I swear to you — one of the coolest parts of being a kid in the 1980’s was Hasbro’s “G. I. Joe.” I’m referring to the three-and-three-quarter-inch action figures that launched in 1982.  (The 80’s toys that most of us remember shared their name with other, mostly unrelated, Hasbro military toys of the 1960’s and 70’s.  Believe it or not, I’m actually old enough to remember the 70’s toys, as my older brother had a few — they were eight and half inches tall, and they looked more like conventional dolls.)

The expansive 1982 toy line was a successful marketing juggernaut.  If I had to guess, I’d say that Hasbro looked at Kenner’s astonishing surprise moneymaker with “Star Wars” figures four years earlier, and decided to exploit that business model with its own fictional universe.  Once the toy line got rolling, Hasbro developed the “G.I. Joe” cartoon that every 80’s kid remembers, as well as videogames and an ongoing comic book series.  (The comics were produced by Marvel.)

The TV show was … atrocious.  As awesome as the 80’s were, the decade had its artistically bankrupt pop-culture ventures, too.  And that cartoon was saccharine, mass produced entertainment at its lowest level.  (Please, Millennials, if you ever see clips of that show, do not judge the superlative toys by it.)

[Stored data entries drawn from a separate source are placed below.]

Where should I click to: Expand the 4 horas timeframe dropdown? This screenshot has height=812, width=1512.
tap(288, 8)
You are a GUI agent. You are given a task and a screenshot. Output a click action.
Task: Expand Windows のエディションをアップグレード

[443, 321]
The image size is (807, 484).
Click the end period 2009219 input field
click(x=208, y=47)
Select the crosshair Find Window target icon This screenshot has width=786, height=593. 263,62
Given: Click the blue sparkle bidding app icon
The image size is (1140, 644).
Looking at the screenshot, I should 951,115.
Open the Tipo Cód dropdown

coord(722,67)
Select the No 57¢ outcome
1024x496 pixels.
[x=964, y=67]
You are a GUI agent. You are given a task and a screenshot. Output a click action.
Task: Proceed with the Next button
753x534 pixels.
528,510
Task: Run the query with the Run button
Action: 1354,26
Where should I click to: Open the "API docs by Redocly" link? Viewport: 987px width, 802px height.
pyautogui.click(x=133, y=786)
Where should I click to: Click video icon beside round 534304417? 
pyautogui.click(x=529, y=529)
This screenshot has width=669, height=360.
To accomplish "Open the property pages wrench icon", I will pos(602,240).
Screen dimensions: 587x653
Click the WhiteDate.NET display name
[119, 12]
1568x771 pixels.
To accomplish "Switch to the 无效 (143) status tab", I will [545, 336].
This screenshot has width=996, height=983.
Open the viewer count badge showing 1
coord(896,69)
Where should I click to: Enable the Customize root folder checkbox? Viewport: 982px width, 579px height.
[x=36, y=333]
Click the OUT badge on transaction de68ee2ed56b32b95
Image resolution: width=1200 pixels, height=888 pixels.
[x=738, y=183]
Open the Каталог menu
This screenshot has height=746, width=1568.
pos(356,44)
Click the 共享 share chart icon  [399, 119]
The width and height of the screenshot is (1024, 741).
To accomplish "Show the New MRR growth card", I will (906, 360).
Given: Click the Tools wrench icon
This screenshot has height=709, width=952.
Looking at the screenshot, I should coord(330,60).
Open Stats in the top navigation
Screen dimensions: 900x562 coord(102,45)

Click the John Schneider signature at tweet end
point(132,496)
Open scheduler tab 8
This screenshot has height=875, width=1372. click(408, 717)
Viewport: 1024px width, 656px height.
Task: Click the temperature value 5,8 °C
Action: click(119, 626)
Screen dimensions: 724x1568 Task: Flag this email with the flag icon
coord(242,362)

The videogame (or the one that I saw my friends playing as a kid, anyway) seemed decent enough for the time.  I only got a glimpse of the comic once.  (I was usually reading “Conan”, or “Sgt. Rock.”)  From what little I saw, that “G.I. Joe” comic was damned good.  There were two brothers on the next block who owned all manner “Joe” merchandise, and they showed me the one where Snake Eyes (the good ninja) and Storm Shadow (the evil ninja) teamed up, for some reason.  There was a two-page splash of them leaping across a room at some incongruously mutual enemy, and the artwork was pretty damned sweet.

The toys were downright wicked.  (That’s 80’s slang.)  They were the same size as Star Wars figures (as well as toys like the “Micronauts” and “Adventure People” before them), but they were far more articulated, and had more weapons and accessories.  The packaging each figure came with had a colorful “dossier” on the back, with all sorts of detailed information about the character’s background and military expertise (like espionage, martial arts, jungle warfare, desert warfare, etc.).  These were written by none other than the comic book industry’s own Larry Hama, who also created the comic book series.  Strangely, there was one Joe whose area of specialty was simply “infantry.”  (That would be “Footloose,” the fourth guy down in the photos below.)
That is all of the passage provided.